YOUR TASK: The range runs from the line containing "Instruction: Reply to" to the last line of the entries. Copy that range exactly, omitting pictures.

Pixel coordinate grounding data:
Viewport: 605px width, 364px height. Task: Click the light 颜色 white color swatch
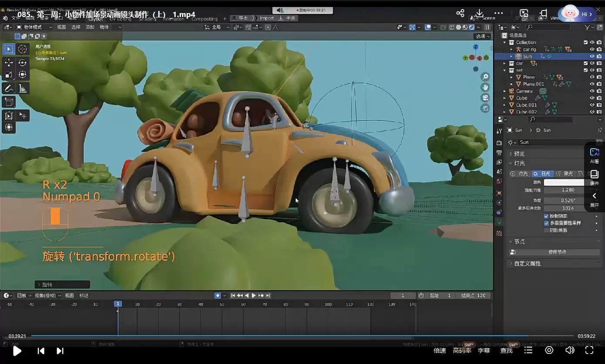tap(564, 183)
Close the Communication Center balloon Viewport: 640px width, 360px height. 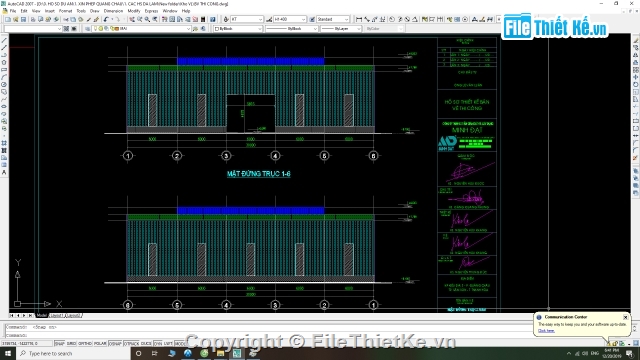tap(625, 317)
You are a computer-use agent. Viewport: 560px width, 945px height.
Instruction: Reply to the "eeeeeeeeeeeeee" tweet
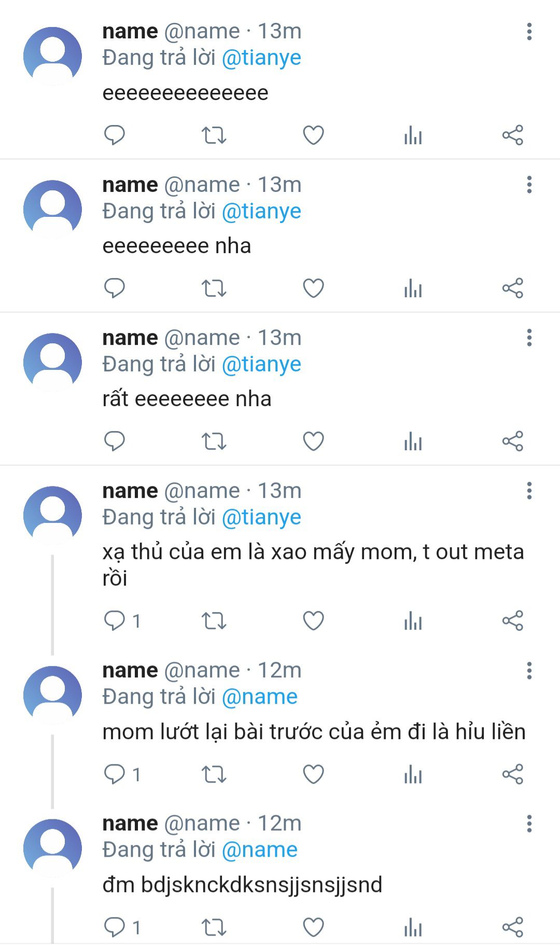[115, 135]
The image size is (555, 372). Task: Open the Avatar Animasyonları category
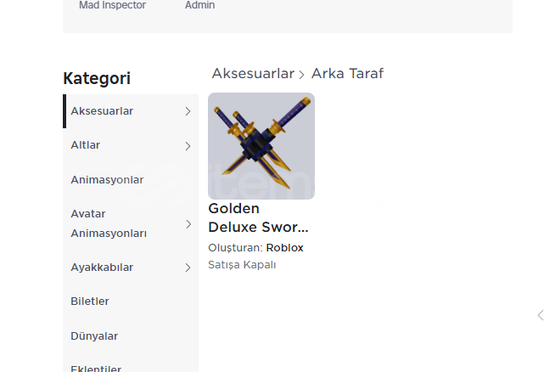[x=131, y=224]
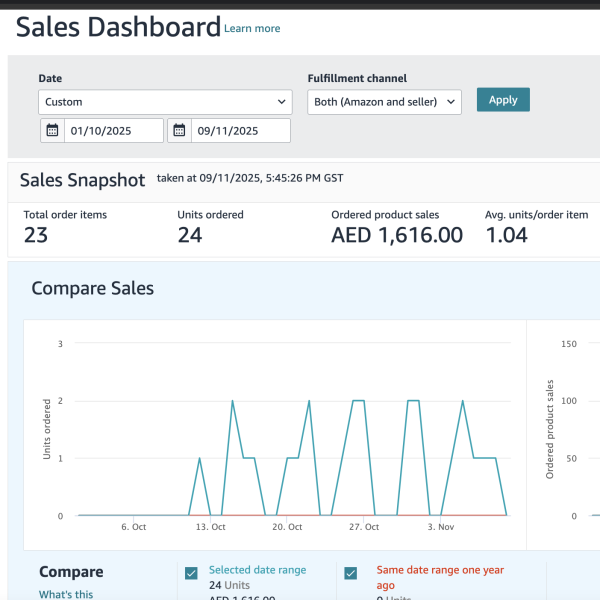Click the Avg. units/order item value
This screenshot has width=600, height=600.
(507, 236)
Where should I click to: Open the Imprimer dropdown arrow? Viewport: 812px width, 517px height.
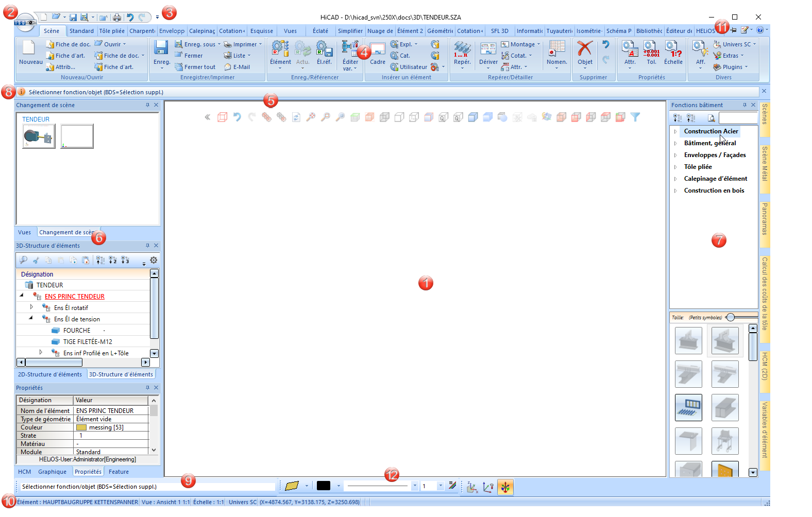(261, 44)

EXERCISE RESPONSE:
Instruction: Reply to the "eeeeeeeeeeeeee" tweet
[115, 135]
The image size is (555, 372). Task: Open the Avatar Animasyonları category
[x=131, y=224]
Click the Avg. units/order item value
This screenshot has width=600, height=600.
(507, 236)
Where should I click to: Open the Imprimer dropdown arrow? Viewport: 812px width, 517px height.
(261, 44)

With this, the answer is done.